O Google anunciou que, no primeiro trimestre deste ano, sua receita com inteligência artificial (IA) e serviços na nuvem superou a de anúncios no YouTube. O resultado foi divulgado no dia 24 de abril, em meio a um cenário desafiador para o setor de tecnologia, que enfrentou uma desvalorização significativa.
As ações do Google caíram 15,3% desde o ano passado até a divulgação dos resultados. O índice Nasdaq, que reúne as principais empresas de tecnologia, também sofreu uma queda de 10% devido à aversão ao risco provocada pela guerra comercial e incertezas econômicas. Apesar disso, analistas veem oportunidades de investimento no setor, desde que os investidores saibam lidar com os riscos.
Thomas Monteiro, analista-chefe do Investing.com, destacou que as ações de tecnologia apresentam múltiplos melhores do que há seis meses. Ele alertou que o verdadeiro risco para os investidores é não conseguir identificar as empresas certas para alocar capital. Gustavo Araújo, fundador da consultoria de tecnologia Distrito, apontou que o mercado de IA é diversificado, incluindo empresas que fabricam microchips e aquelas que desenvolvem soluções inovadoras.
Oportunidades de Investimento
Para investir em tecnologia, especialmente em IA, é quase um pré-requisito criar uma conta global para comprar ações no exterior. Os investidores podem optar por ações individuais ou por ETFs (fundos negociados em Bolsa), que reúnem ações de empresas do setor.

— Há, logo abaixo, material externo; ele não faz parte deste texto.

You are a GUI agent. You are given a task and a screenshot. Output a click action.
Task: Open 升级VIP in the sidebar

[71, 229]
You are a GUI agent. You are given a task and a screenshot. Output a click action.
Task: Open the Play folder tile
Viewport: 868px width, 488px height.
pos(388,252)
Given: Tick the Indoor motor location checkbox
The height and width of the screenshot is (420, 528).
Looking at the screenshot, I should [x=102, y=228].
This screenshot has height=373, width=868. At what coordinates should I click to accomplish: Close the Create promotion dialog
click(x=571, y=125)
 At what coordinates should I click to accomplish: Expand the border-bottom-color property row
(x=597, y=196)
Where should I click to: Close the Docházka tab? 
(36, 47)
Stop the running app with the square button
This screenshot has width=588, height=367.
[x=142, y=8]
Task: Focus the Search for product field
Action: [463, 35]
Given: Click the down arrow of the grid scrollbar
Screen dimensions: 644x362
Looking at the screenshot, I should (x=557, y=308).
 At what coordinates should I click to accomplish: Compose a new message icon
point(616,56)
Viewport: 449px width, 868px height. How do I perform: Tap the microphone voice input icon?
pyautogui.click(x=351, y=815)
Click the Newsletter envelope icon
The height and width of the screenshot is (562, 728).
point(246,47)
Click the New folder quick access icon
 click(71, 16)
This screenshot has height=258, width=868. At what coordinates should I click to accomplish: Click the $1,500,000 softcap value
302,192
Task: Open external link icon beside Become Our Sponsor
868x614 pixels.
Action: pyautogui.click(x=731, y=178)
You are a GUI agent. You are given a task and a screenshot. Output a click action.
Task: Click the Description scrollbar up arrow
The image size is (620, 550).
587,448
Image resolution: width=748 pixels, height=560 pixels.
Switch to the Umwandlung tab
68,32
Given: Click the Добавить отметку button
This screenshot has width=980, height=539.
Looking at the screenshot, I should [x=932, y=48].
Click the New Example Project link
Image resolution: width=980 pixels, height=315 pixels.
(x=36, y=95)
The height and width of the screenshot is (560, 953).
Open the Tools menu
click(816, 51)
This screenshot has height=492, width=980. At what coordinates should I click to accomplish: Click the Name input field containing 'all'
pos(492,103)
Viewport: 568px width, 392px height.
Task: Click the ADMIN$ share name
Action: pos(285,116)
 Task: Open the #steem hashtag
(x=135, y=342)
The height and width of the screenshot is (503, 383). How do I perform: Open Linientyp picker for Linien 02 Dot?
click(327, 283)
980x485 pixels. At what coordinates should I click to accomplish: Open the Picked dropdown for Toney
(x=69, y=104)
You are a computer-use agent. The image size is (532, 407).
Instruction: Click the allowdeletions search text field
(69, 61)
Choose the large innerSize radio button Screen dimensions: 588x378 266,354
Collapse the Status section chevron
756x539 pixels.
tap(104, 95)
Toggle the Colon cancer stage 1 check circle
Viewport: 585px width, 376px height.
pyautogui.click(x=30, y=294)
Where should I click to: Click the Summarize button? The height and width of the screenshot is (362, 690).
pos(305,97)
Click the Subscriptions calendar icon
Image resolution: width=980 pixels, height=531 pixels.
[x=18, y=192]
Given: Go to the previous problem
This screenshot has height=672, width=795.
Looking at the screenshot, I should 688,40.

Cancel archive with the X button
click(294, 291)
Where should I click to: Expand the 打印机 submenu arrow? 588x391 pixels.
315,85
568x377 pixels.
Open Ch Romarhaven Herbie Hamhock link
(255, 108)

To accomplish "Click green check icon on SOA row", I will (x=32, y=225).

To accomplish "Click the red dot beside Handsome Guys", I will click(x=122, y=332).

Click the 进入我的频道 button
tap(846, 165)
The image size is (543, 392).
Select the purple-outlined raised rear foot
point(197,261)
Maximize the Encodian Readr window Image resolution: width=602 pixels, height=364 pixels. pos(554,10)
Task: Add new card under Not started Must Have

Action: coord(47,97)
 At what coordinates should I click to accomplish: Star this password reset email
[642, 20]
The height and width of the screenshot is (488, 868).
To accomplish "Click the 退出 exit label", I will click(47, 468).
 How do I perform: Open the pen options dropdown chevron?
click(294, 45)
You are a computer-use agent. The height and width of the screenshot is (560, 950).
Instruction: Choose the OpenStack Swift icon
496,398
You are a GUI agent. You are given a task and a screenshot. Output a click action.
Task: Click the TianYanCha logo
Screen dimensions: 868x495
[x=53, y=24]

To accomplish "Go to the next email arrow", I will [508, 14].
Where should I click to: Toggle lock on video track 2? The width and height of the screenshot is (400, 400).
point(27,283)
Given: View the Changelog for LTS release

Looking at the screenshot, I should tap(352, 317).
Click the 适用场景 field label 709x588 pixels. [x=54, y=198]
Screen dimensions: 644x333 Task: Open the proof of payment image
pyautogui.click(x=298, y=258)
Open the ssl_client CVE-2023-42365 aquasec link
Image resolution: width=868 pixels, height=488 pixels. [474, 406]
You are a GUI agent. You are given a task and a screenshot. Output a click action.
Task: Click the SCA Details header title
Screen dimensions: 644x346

O Global X Robotics and Artificial Intelligence ETF (BOTZ39) é um exemplo, disponível na B3 por meio de BDRs (recibos de depósitos brasileiros).
O BOTZ39 inclui ações de empresas dos Estados Unidos, Japão, Suíça e China, e mantém reservas em várias moedas para equilibrar custos cambiais. Apesar de uma queda de 3,97% nos últimos doze meses, o fundo teve uma alta de 16,62% nos últimos dois anos. Flávio Vegas, porta-voz da Global X, acredita que a exposição em IA ainda é uma alternativa atrativa, e os ETFs oferecem uma maneira eficiente de diversificação geográfica.
Riscos e Desafios
Investir em tecnologia envolve riscos, especialmente em um ambiente de incerteza e juros altos. Monteiro alertou que as empresas de alta tecnologia frequentemente se endividam para alavancar lucros, o que pode complicar seus balanços em tempos difíceis. O preço das ações de tecnologia está em um dos níveis mais baixos em um ano, refletindo a cautela dos investidores.
Os investidores interessados em IA devem analisar cuidadosamente os balanços das empresas e a demanda por microchips, além de considerar a concorrência com empresas chinesas. Monteiro enfatizou que, mesmo com a IA se consolidando como a base do avanço tecnológico, um cenário econômico desafiador pode impactar a inovação no setor.